Using Noise to Infer Aspects of Simplicity Without Learning

Authors: Zachery Boner, Harry Chen, Lesia Semenova, Ronald Parr, Cynthia Rudin

NeurIPS 2024 | Conference PDF | Archive PDF | Plain Text | LLM Run Details

Reproducibility Variable Result LLM Response
Research Type Experimental We confirm our results empirically and provide practical guidance for the datasets from domains of criminal justice and lending, where we expect outcome noise due to the random nature of the data generation process. (Section 1, page 2) and We now present experimental results supporting the results in Section 4 for uniform label noise and 0-1 loss and Section 6 for additive attribute noise and exponential loss. (Section 7, page 5)

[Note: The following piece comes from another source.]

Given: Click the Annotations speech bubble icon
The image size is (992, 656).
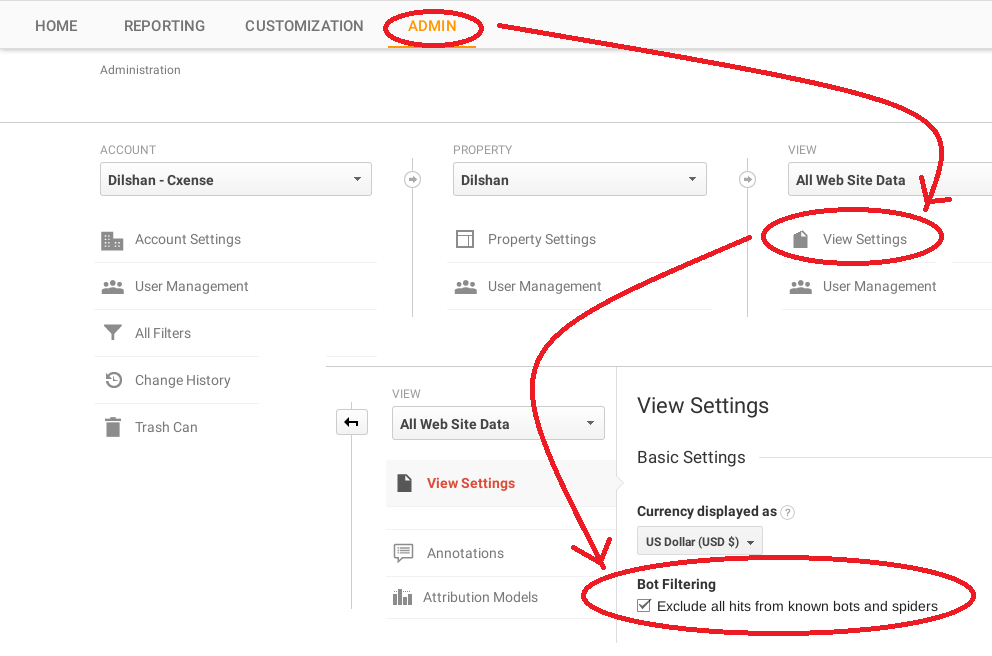Looking at the screenshot, I should [403, 553].

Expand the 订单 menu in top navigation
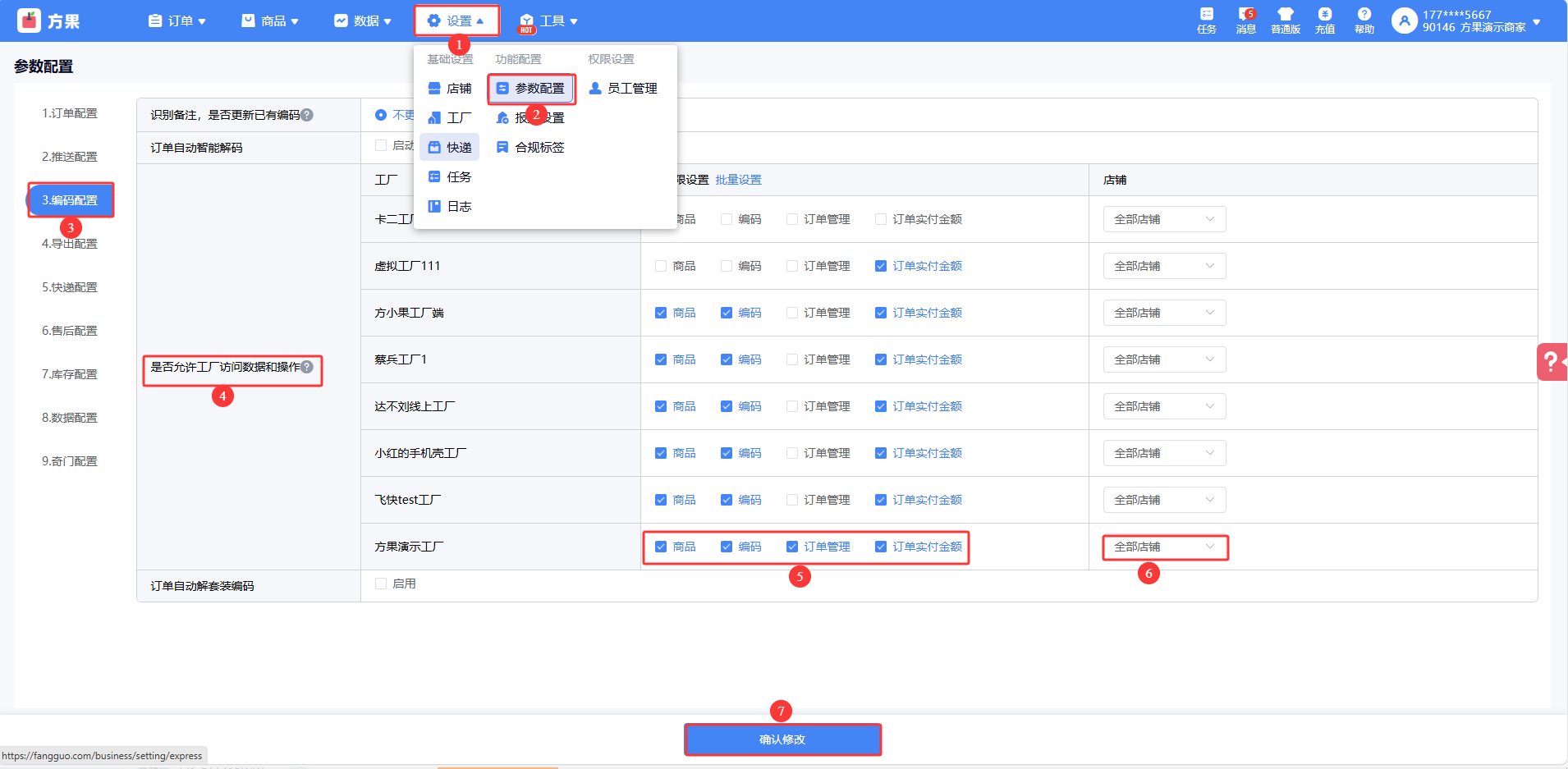[x=177, y=21]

Researcher Affiliation Collaboration Zachery Boner1 Harry Chen1 Lesia Semenova2 Ronald Parr1 Cynthia Rudin1 1Department of Computer Science, Duke University, 2Microsoft Research (Page 1)

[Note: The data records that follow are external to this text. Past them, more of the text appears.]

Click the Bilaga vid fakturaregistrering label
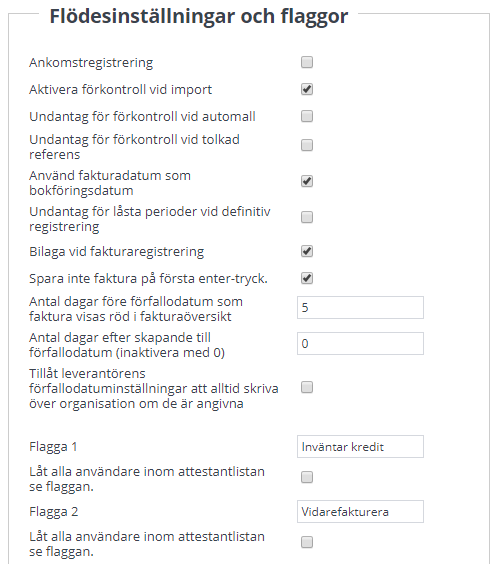This screenshot has width=499, height=564. [x=117, y=252]
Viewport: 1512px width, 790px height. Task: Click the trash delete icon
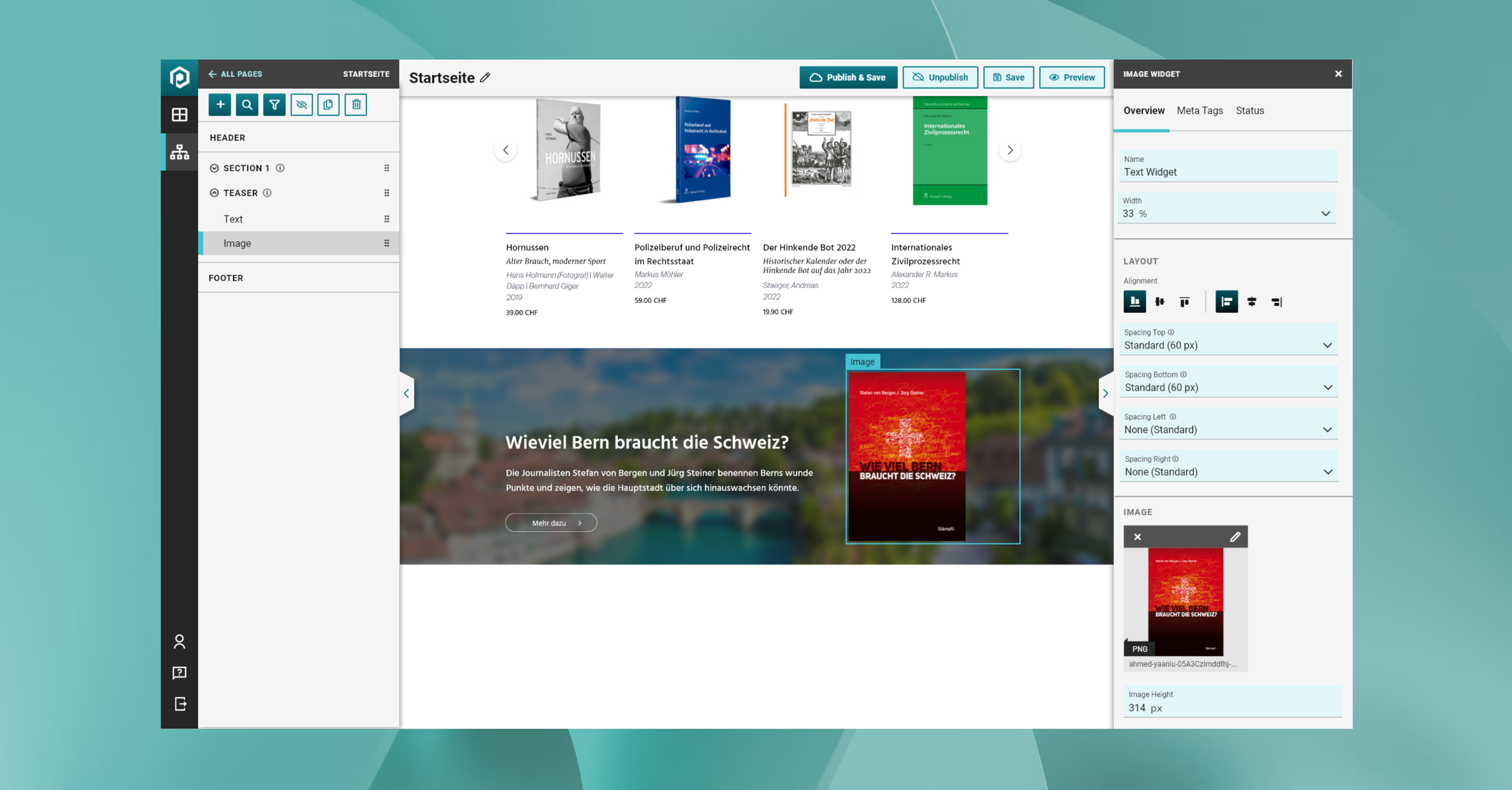pyautogui.click(x=356, y=105)
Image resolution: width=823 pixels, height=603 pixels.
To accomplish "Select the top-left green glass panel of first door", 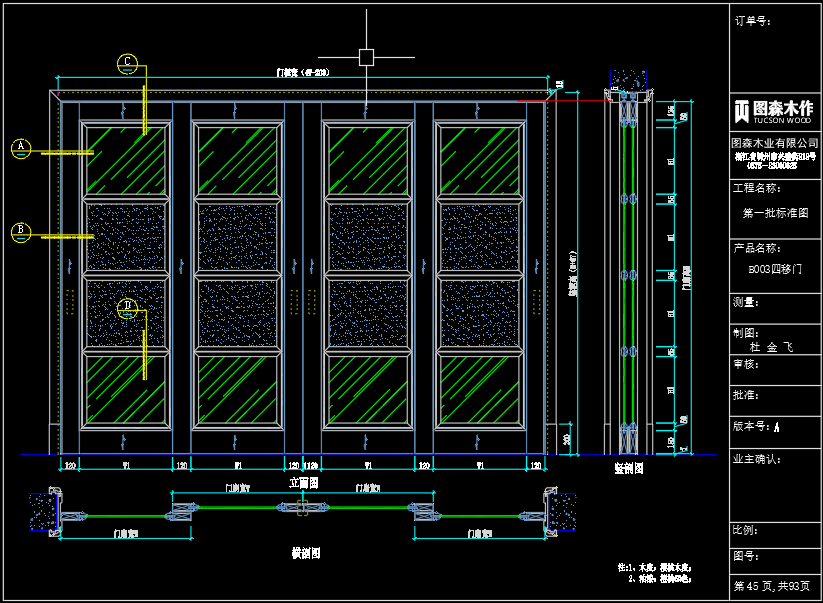I will pyautogui.click(x=125, y=160).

Pseudocode No The paper does not contain any pseudocode or clearly labeled algorithm blocks.
Open Source Code Yes Code and data may be found in the supplemental materials. (NeurIPS Paper Checklist, Open access to data and code, Justification, page 14)
Open Datasets Yes In Table 2, we provide the description of the datasets used in this paper and pre-processing steps. (Section I, page 10). Table 3: Licensing and Data Source Information for all Datasets (Table 3, page 11) showing specific citations like Amsterdam (Recidivism) DANS Tollenaar and Heijden [2013] and NIJ Recidivism Challenge Publicly Available NIJ [2011].
Dataset Splits Yes Before injecting any noise, the optimal value λ of the regularization parameter for the GOSDT algorithm was chosen using 5-fold cross validation on the training set. (Section I.2, page 11)
Hardware Specification No We performed experiments on Duke University s Computer Science Department cluster. We requested 200GB of shared total memory, and one compute core per dataset (23 datasets) so that we could run the experiments for each dataset in parallel. (Section I.5, page 13)
Software Dependencies No We used the GOSDT-guesses algorithm by Mc Tavish et al. [2022] to optimize sparse decision trees over varying amounts of label noise (between 0.0 and 0.3). (Section 7.1, page 5). We optimize for 1000 epochs with an initial learning rate of 0.1 with the ADAM optimizer [Kingma and Ba, 2015]. (Section 7.2, page 6). No specific version numbers for these software components are provided.
Experiment Setup Yes Throughout the experiment, we allowed a maximum depth of 5... the optimal value λ of the regularization parameter for the GOSDT algorithm was chosen using 5-fold cross validation... for 51 parameters ρ for label noise linearly spaced between 0 and 0.3... Sample 250 i.i.d. draws of random label noise... We optimize for 1000 epochs with an initial learning rate of 0.1 with the ADAM optimizer [Kingma and Ba, 2015]. We furthermore decrease the learning rate by a factor of 0.3 if the exponential loss plateaus for over 50 epochs. (Section I.2, page 11-12). multiplicative Rashomon parameter of 0.05 and a regularization parameter of 0.02 throughout these experiments. (Section I.1, page 11).